As I wrote for WORLD in 2013, The American Bible Society is “one of American Christianity’s grand old institutions.” Founded in 1816, it has helped finance hundreds of Bible translations and has a 45,000-volume collection of Bibles, the largest outside the Vatican. Because of its good work, faithful men and women had given ABS enormous sums of money—so much that the organization had assets totaling $693 million in 2007.
But by the early 2000s, this “grand old institution” had begun to show signs of mission drift and decay. From 2002 through 2011 ABS overspent its budget by $250 million. From 2003 to 2013, a single decade, ABS had four presidents. It received negative publicity for spending $5 million with a fundraising outfit, Exciting New Technologies (ENT), whose founder had specialized in working with internet pornography and online gambling companies.
But by 2013, ABS was beginning to show signs of recovery. Some of the changes it made were in management and government. The ABS board had 72 members a decade ago. By 2013 the number of board members was 19, a much more manageable number.
The organization has taken other positive steps. It sold its iconic headquarters building in New York City and moved to Philadelphia. The move rankled some New Yorkers, including Tim Keller and Eric Metaxas, who valued the Bible Society’s presence in the city, but it has proven to be a positive one for the ABS, allowing it to make investments in new programs, including the development of a new program that highlights the role the Bible has played in America’s founding.
Also, since 2013, ABS has had consistent leadership under Roy Peterson. Peterson is a man with solid evangelical bona fides. He spent a decade as the president and CEO of The Seed Company, a Bible translation ministry based in Arlington, Texas. Before joining The Seed Company, Peterson served in a variety of leadership roles, including president and CEO, of Wycliffe USA. He also spent time in Ecuador and Guatemala with Wycliffe’s sister organization, SIL International, in field leadership and government relations.

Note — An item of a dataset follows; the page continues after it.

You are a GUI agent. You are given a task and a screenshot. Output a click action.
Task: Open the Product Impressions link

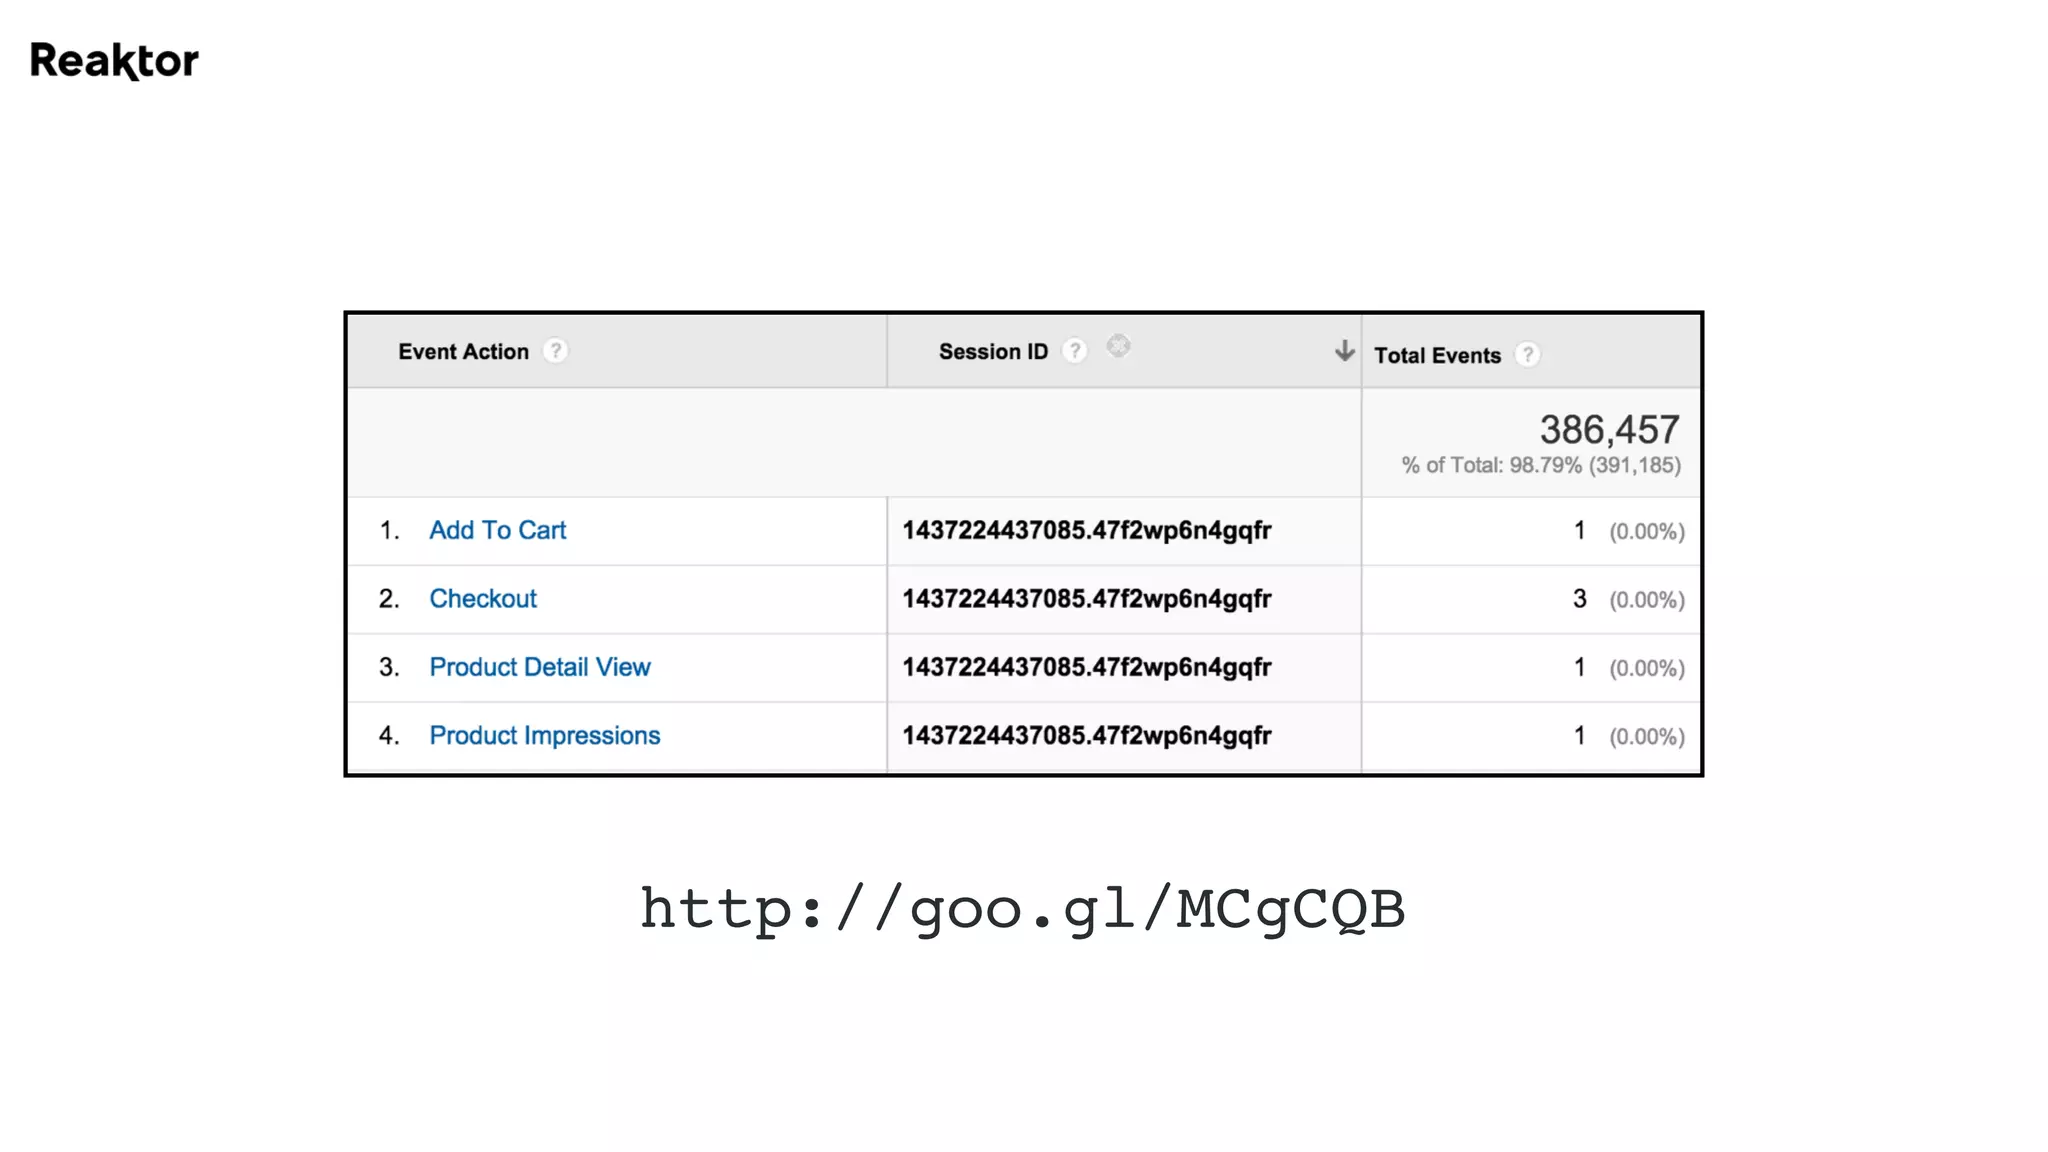pos(545,736)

But perhaps the most significant recent development has been the adoption of a new statement of faith by the organization and its employees. According to Religion News Service, the American Bible Society “will soon require all employees to adhere to orthodox Christian beliefs and heed a conservative code of sexual ethics.”
Such statements of faith, including codes of conduct for employees, are common for Christian organizations. You can read the ABS “Affirmation of Biblical Community” here. It contains the basics of the Christian faith, basics an organization with a Christian mission has a reasonable expectation its employees would and should affirm. Among them: words from the Nicene Creed affirming the Trinity and the Resurrection.
Mainstream media outlets are, however, singling out one part of this statement:
I will seek to refrain from sexual activity outside of the marriage covenant prescribed and exemplified in the Bible “a man will leave his father and mother and unite with his wife, and the two will become one,” symbolizing the relationship between Christ and His Church (Matthew 19:5; Ephesians 5:31)
In a statement, Roy Peterson wrote: “We did this because we believe a staff made up of people with a deep and personal connection to the Bible will bring unity and clarity as we continue our third century of ministry.”
For an organization that has been lax about affirming biblical standards, this reaffirmation is a bold move, and it is no surprise that some employees, employees hired during the organization’s previous era of mission drift, might find the new standards restrictive. According to the Religion News Service story, the “Affirmation of Biblical Community” was presented to the organization’s 200 or so employees in December of 2017, and these employees were told that by January 2019 they would be expected to affirm the statement. Some employees, including at least one gay man, have resigned rather than sign the document.
But it appears that the vast majority of ABS employees will sign the document, and such a document ensures that new hires will understand the mission of the organization, as well as what is expected of them to help fulfill that mission.
Back in 2013, when I first wrote about the American Bible Society, Senior Vice President Geof Morin told me ABS would have to “earn back the trust” of evangelicals who had become concerned about some of the recent decisions of the venerable old Bible society.
Recent moves demonstrate the American Bible Society is doing just that.